In January, St. Peter’s Church in Sussex, England, made the news by selling out its first printing of a new recording—of silence, recorded inside the church. “The Sound of Silence” may be today’s hottest inaudible hit record. But it is hardly the first. Since John Cage composed his silent work “4’33” ” in 1952, for example, it has been covered thousands of times by symphonies and rock bands including Cage Against the Machine, a supergroup convened especially to plug in and play nothing.
The genre of blankness— silent compositions, white canvases, blank books, empty pages—crops up again and again in the art world, fascinating and rankling us perhaps more than any other kind of art. “4’33” ” is Cage’s most famous composition; Robert Ryman’s all-white paintings have sold for over $1 million at auction. These works raise dizzying questions: How does not writing a poem qualify as poetry? Once one painter proffers a white canvas, how does another artist’s blank canvas add anything? If blank works look and sound the same, how can some be considered satirical, some mournful, and some exuberant?
Craig Dworkin, an English professor at the University of Utah, has dedicated an entire new book to picking apart what’s going on in these works where, seemingly, nothing’s going on at all. In “No Medium,” he examines art such as Robert Rauschenberg’s 1953 “Erased de Kooning Drawing”; literary works like French psychoanalyst Gérard Wajcman’s “L’interdit,” a frequently blank novel about an amnesiac; and more than 60 silent compositions, from “Blank Tapes” by an Argentinian trio called Reynols to the moment of silence in Jean-Luc Godard’s film “Bande à part.”
In the process, he aims to show how these “equally unmarked pages can enact different significances,” and to explore just why they’re so provocative. The absences in blank art, Dworkin says, have an unusual power to overturn the notion of the artist as someone with new ideas, and thus can expose political and cultural fault lines that underlie both art and authorship.
Dworkin spoke with Ideas from his home in Utah. This interview has been condensed and edited.
IDEAS: How do you begin to evaluate a blank page?
DWORKIN: Their specifics are always going to be slightly different...[and] the social context and social circumstances in which that paper is encountered. The blank sheet of typing paper handed to you as a conceptual poem seems very different than the one handed to you by the clerk at Kinko’s, even those two sheets of paper are physically identical. I definitely think some are better than others.

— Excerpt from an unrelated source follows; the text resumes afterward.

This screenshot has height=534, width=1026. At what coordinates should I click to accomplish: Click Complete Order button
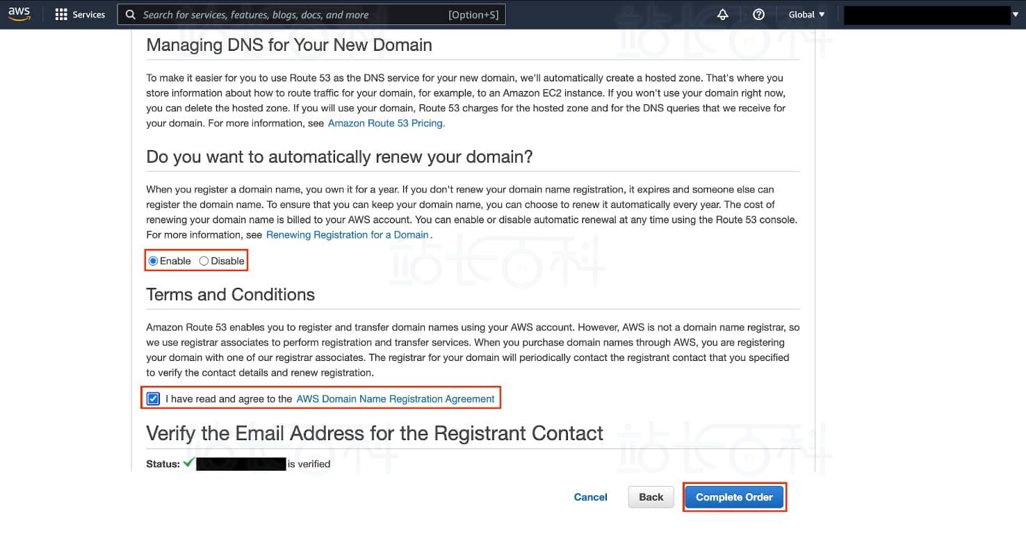734,497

IDEAS: How? What makes them better?
DWORKIN: [The Russian poet Vasilisk] Gnedov’s [1913] “The Poem of the End” [a blank poem that appeared at the end of a book]...is one of the most important blank literary pages [because] it establishes such a clear connection between the aspirations of an avant-garde, conceptual poetics and the conceptual avant-garde in the other arts....[It’s] imagining that literature could aim for a kind of radical degree zero that painting was aiming for at the time.

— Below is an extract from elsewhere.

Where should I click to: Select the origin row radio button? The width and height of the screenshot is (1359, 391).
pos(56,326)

IDEAS: This impulse comes out of modernism, right? How did it arise?
DWORKIN: [There was] an impulse across the arts in modernism that would begin to pursue various genres of art to their most reduced essence. This is what we think of as [critic Clement] Greenberg’s insistence on the essence of the medium—the essence of sculpture is gravity, the essence of painting is the monochromatic plane of the canvas—[and] one way to think of the essence of the poem is to reduce it to it barest essence, which might be the page.
IDEAS: How have other artists received these works?

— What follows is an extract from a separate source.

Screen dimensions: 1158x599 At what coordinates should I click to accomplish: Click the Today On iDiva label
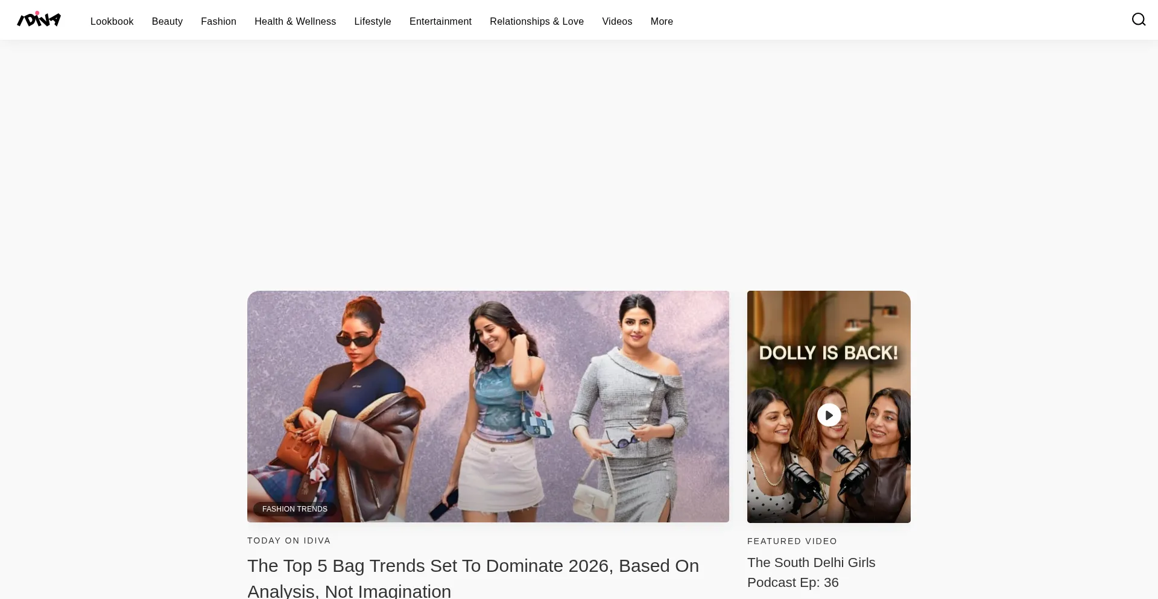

DWORKIN: Extreme or avant-garde works...[tend to] either seem momentously, deadly serious or completely goofy and hoax-like. It seems they work best in those moments when [these feelings] are unresolvable. John Cage was clearly a prankster and a Dadaist and a provocateur, but he played the role for so long that you started to believe that he was also really serious.
IDEAS: Cage’s work becomes important in the ’50s and ’60s. Why was this another boom time for blank and silent art?
DWORKIN: If you think of the post-surrealist works from the ’40s like the abstract expressionism of [Jackson] Pollock and his peers, these are big, messy canvasses that are freighted with overwrought psychological expressiveness. One of the powerful statements that someone like [Robert] Rauschenberg’s uninflected, house paint, ruler-applied white canvasses makes is [to] establish a stark contrast to the mess and splatter of all of those visceral, gestural, angst-filled paintings. All the politics around individual expression play out in contrast against quiet, minimal works.Continued...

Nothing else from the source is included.